1) What are the links between the different dynamics (e.g. low-frequency modulations of high-frequency waves)? Can we confirm a repetitive pattern in the bubble-cavities forming below prominences? If so, is this pattern related to the ULP oscillations observed in filaments on the disk?

2) Prominences offer a rich collection of possible instabilities and turbulent regimes (Ryutova et al. 2010). Is there a particular instability that causes the prominence to erupt? Can any of these instabilities coexist, combine or couple?

To answer these questions, we seek coordinated observations from Hinode with STEREO/SECCHI/EUVI and SDO/AIA in order to observe simultaneously the bubble-cavities of prominences on the limb with the EUV observations of filaments on the disk. STEREO/SECCHI/EUVI instruments will provide regular 171 and 195 absorption images, as well as He II 304 images of the filaments. SDO/AIA telescopes provide additional high-cadence context in the EUV, in particular with 171, 193, 304 and 211.

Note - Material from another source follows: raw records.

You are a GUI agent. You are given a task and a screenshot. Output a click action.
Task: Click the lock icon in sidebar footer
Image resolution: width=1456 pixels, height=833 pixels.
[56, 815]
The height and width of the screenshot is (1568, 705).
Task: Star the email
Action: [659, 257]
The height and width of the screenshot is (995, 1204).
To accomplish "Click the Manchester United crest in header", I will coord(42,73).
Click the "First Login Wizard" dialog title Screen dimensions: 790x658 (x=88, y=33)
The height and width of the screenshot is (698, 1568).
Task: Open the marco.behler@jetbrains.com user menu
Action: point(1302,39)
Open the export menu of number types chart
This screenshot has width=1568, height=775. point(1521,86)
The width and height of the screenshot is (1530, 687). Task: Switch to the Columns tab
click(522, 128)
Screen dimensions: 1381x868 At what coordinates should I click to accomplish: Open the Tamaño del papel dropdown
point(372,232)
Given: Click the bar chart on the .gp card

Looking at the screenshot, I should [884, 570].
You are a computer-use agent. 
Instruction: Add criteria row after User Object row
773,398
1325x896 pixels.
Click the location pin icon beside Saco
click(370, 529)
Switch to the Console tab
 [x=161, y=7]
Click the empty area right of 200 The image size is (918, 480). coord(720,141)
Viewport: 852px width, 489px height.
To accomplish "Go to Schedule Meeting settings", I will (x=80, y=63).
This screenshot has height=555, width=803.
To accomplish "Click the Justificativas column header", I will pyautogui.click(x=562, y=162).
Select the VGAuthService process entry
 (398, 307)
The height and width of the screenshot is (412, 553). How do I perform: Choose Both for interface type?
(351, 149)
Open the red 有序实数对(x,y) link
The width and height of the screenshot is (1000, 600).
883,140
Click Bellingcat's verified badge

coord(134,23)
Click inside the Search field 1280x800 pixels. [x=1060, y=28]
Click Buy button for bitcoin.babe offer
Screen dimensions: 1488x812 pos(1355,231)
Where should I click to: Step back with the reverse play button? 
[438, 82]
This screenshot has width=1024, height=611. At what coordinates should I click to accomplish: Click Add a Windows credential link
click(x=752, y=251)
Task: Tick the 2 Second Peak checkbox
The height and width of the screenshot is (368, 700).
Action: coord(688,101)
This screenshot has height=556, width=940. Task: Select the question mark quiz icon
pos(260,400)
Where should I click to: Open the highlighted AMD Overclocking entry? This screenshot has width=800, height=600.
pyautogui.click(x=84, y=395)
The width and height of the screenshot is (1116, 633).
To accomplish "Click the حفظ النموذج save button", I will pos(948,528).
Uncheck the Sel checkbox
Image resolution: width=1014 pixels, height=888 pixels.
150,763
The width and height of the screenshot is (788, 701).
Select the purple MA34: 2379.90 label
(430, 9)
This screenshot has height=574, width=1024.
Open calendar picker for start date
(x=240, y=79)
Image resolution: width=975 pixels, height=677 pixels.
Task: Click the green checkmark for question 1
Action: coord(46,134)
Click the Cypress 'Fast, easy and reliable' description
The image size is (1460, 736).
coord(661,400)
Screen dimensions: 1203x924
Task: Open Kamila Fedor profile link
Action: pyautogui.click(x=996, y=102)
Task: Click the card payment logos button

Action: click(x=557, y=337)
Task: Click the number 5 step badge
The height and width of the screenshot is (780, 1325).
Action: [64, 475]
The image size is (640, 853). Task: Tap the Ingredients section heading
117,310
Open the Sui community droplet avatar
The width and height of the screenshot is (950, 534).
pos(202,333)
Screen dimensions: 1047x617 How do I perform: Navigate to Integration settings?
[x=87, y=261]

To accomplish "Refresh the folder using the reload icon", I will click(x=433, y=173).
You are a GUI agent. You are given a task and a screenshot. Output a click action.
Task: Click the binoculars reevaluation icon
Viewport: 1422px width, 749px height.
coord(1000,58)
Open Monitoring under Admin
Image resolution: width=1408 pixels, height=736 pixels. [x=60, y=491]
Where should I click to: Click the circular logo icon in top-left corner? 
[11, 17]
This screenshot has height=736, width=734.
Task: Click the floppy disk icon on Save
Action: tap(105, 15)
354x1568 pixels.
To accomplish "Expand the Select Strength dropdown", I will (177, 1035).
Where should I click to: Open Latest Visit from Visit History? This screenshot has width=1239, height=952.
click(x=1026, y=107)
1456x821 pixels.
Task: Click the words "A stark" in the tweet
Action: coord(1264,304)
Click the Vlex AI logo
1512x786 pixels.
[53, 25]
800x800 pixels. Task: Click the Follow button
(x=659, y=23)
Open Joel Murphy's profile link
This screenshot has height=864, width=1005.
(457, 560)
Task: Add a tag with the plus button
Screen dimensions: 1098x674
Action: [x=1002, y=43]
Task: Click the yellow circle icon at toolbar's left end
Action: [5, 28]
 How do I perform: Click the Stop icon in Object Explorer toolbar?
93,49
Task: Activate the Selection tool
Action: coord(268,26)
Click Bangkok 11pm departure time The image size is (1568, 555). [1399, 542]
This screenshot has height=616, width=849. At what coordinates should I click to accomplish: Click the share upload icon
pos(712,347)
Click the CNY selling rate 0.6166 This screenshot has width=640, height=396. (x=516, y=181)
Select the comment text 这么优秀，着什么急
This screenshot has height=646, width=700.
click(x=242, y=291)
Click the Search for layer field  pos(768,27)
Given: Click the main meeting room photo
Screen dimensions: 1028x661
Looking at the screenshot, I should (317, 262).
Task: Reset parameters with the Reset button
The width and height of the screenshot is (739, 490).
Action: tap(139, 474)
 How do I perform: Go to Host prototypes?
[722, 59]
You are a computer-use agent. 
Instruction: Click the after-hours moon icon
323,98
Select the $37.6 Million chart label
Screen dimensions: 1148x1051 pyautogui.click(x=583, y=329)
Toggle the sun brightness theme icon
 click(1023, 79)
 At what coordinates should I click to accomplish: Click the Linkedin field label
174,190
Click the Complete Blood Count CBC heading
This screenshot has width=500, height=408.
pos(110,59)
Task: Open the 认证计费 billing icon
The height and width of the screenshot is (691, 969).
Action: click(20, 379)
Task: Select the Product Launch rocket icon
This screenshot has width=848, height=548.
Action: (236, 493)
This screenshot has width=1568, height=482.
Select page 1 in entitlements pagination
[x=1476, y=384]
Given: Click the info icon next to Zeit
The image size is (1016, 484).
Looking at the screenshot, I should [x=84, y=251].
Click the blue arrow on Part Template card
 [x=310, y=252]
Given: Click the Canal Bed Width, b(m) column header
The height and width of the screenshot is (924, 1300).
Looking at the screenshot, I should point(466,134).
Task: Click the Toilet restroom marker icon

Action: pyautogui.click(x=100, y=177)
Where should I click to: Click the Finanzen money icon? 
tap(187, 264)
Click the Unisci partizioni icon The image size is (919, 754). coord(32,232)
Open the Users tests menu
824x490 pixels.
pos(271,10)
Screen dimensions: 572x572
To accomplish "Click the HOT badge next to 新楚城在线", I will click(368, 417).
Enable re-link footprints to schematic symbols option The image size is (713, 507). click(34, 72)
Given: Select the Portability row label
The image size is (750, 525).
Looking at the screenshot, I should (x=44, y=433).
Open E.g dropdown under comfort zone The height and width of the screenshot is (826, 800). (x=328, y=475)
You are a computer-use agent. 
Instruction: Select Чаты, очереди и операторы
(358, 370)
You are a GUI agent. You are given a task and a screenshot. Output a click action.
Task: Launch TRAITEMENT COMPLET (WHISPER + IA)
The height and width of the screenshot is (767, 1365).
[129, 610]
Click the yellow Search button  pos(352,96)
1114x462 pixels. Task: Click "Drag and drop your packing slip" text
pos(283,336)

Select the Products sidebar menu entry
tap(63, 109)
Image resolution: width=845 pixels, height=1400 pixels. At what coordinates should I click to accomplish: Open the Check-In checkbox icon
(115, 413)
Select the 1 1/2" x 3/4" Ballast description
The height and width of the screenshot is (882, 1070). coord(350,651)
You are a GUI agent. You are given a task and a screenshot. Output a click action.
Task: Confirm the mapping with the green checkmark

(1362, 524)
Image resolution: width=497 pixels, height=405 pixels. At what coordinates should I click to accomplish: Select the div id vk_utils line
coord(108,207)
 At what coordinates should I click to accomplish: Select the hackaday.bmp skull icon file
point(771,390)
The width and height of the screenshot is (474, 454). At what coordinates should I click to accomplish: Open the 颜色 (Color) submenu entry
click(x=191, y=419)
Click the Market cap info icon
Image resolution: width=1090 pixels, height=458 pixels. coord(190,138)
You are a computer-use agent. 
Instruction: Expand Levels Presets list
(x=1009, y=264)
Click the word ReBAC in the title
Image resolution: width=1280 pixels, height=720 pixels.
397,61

Berger, T. E. et al., ApJ 676, L89, 2008.
Berger, T. E. et al., ApJ 716, 1288, 2010.
Foullon, C. et al., A&A 427, L5, 2004.
Foullon, C. et al., ApJ 700, 1658, 2009.
Ryutova, M. et al., Sol. Phys. 267, 75 2010.

request to SOT

FG: Prog. 0x0387
NFI: Halpha ±208mA DG, 1408x1408, 2x2 sum, 500 msec exposure.
BFI: Ca II H-line, 2K x 2K, 2x2 sum, 500 msec exposure.
ROI shift for off-limb. Appropriate half of BFI FOV centered on the most “sheet-like” region of the prominence.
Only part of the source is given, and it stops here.